→ **Set task**: Reproduce the rows below with every instance of "computer-use agent" changed to "desktop assistant", keeping everything else the same.
— Start —
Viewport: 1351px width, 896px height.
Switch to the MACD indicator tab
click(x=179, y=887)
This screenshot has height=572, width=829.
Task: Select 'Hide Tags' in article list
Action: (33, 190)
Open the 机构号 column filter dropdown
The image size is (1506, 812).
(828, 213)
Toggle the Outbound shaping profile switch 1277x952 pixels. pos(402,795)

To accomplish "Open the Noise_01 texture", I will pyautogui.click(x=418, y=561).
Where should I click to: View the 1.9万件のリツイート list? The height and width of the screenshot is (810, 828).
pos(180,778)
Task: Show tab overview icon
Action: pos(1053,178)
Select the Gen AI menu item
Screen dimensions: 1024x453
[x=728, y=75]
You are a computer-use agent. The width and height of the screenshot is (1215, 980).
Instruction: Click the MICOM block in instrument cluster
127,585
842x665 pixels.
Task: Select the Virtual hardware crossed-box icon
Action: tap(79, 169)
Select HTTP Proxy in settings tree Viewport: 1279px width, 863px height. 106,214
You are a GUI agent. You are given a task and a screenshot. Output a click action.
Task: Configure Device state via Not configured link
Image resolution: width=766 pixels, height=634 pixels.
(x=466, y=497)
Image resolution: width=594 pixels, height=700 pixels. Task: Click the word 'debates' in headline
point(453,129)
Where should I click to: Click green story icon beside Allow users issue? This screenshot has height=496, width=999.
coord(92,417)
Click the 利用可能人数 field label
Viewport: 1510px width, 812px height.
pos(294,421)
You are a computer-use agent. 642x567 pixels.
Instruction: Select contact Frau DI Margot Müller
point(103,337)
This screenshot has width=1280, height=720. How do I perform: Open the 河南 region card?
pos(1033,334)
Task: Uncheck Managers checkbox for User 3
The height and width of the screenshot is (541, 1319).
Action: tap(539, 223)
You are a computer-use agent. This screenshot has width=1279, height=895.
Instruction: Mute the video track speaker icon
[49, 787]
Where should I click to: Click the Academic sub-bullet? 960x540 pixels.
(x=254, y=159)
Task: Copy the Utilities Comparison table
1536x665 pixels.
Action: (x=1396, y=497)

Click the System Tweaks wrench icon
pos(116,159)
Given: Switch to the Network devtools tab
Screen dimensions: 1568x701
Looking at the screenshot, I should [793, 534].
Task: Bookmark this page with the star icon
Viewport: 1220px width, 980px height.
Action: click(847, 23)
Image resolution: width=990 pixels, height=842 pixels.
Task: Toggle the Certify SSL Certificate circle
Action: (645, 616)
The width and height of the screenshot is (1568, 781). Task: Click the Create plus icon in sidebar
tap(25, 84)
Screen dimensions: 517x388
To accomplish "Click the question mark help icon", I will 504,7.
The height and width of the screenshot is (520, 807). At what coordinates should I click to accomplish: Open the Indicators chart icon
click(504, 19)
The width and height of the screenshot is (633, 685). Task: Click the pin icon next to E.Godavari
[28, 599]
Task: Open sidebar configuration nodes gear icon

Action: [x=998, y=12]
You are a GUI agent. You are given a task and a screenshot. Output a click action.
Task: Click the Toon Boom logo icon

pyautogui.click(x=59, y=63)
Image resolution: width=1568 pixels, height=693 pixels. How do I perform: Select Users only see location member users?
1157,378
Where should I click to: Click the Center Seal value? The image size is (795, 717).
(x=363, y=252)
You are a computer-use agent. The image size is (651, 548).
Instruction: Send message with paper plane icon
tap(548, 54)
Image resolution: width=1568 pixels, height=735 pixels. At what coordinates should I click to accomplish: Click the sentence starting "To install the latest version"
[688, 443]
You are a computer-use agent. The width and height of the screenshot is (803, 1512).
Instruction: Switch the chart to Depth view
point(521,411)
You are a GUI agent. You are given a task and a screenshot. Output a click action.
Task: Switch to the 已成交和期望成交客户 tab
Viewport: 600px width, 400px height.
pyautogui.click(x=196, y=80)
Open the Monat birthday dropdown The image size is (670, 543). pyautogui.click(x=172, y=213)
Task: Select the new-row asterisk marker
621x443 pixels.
— End —
→ **Exercise result**:
Viewport: 1351px width, 896px height.
Switch to the MACD indicator tab
click(x=179, y=887)
This screenshot has height=572, width=829.
Task: Select 'Hide Tags' in article list
Action: (33, 190)
Open the 机构号 column filter dropdown
The image size is (1506, 812).
(828, 213)
Toggle the Outbound shaping profile switch 1277x952 pixels. pos(402,795)

To accomplish "Open the Noise_01 texture", I will pyautogui.click(x=418, y=561).
Where should I click to: View the 1.9万件のリツイート list? The height and width of the screenshot is (810, 828).
pos(180,778)
Task: Show tab overview icon
Action: pos(1053,178)
Select the Gen AI menu item
Screen dimensions: 1024x453
[x=728, y=75]
You are a desktop assistant. The width and height of the screenshot is (1215, 980).
Instruction: Click the MICOM block in instrument cluster
127,585
842x665 pixels.
Task: Select the Virtual hardware crossed-box icon
Action: tap(79, 169)
Select HTTP Proxy in settings tree Viewport: 1279px width, 863px height. 106,214
You are a GUI agent. You are given a task and a screenshot. Output a click action.
Task: Configure Device state via Not configured link
Image resolution: width=766 pixels, height=634 pixels.
(x=466, y=497)
Image resolution: width=594 pixels, height=700 pixels. Task: Click the word 'debates' in headline
point(453,129)
Where should I click to: Click green story icon beside Allow users issue? This screenshot has height=496, width=999.
coord(92,417)
Click the 利用可能人数 field label
Viewport: 1510px width, 812px height.
pos(294,421)
You are a desktop assistant. 642x567 pixels.
Instruction: Select contact Frau DI Margot Müller
point(103,337)
This screenshot has width=1280, height=720. How do I perform: Open the 河南 region card?
pos(1033,334)
Task: Uncheck Managers checkbox for User 3
The height and width of the screenshot is (541, 1319).
Action: tap(539, 223)
You are a desktop assistant. This screenshot has width=1279, height=895.
Instruction: Mute the video track speaker icon
[49, 787]
Where should I click to: Click the Academic sub-bullet? 960x540 pixels.
(x=254, y=159)
Task: Copy the Utilities Comparison table
1536x665 pixels.
Action: (x=1396, y=497)

Click the System Tweaks wrench icon
pos(116,159)
Given: Switch to the Network devtools tab
Screen dimensions: 1568x701
Looking at the screenshot, I should [793, 534].
Task: Bookmark this page with the star icon
Viewport: 1220px width, 980px height.
Action: click(847, 23)
Image resolution: width=990 pixels, height=842 pixels.
Task: Toggle the Certify SSL Certificate circle
Action: (645, 616)
The width and height of the screenshot is (1568, 781). Task: Click the Create plus icon in sidebar
tap(25, 84)
Screen dimensions: 517x388
To accomplish "Click the question mark help icon", I will 504,7.
The height and width of the screenshot is (520, 807). At what coordinates should I click to accomplish: Open the Indicators chart icon
click(504, 19)
The width and height of the screenshot is (633, 685). Task: Click the pin icon next to E.Godavari
[28, 599]
Task: Open sidebar configuration nodes gear icon

Action: [x=998, y=12]
You are a GUI agent. You are given a task and a screenshot. Output a click action.
Task: Click the Toon Boom logo icon

pyautogui.click(x=59, y=63)
Image resolution: width=1568 pixels, height=693 pixels. How do I perform: Select Users only see location member users?
1157,378
Where should I click to: Click the Center Seal value? The image size is (795, 717).
(x=363, y=252)
You are a desktop assistant. The image size is (651, 548).
Instruction: Send message with paper plane icon
tap(548, 54)
Image resolution: width=1568 pixels, height=735 pixels. At what coordinates should I click to accomplish: Click the sentence starting "To install the latest version"
[688, 443]
You are a desktop assistant. The width and height of the screenshot is (803, 1512).
Instruction: Switch the chart to Depth view
point(521,411)
You are a GUI agent. You are given a task and a screenshot. Output a click action.
Task: Switch to the 已成交和期望成交客户 tab
Viewport: 600px width, 400px height.
pyautogui.click(x=196, y=80)
Open the Monat birthday dropdown The image size is (670, 543). pyautogui.click(x=172, y=213)
Task: Select the new-row asterisk marker
621x443 pixels.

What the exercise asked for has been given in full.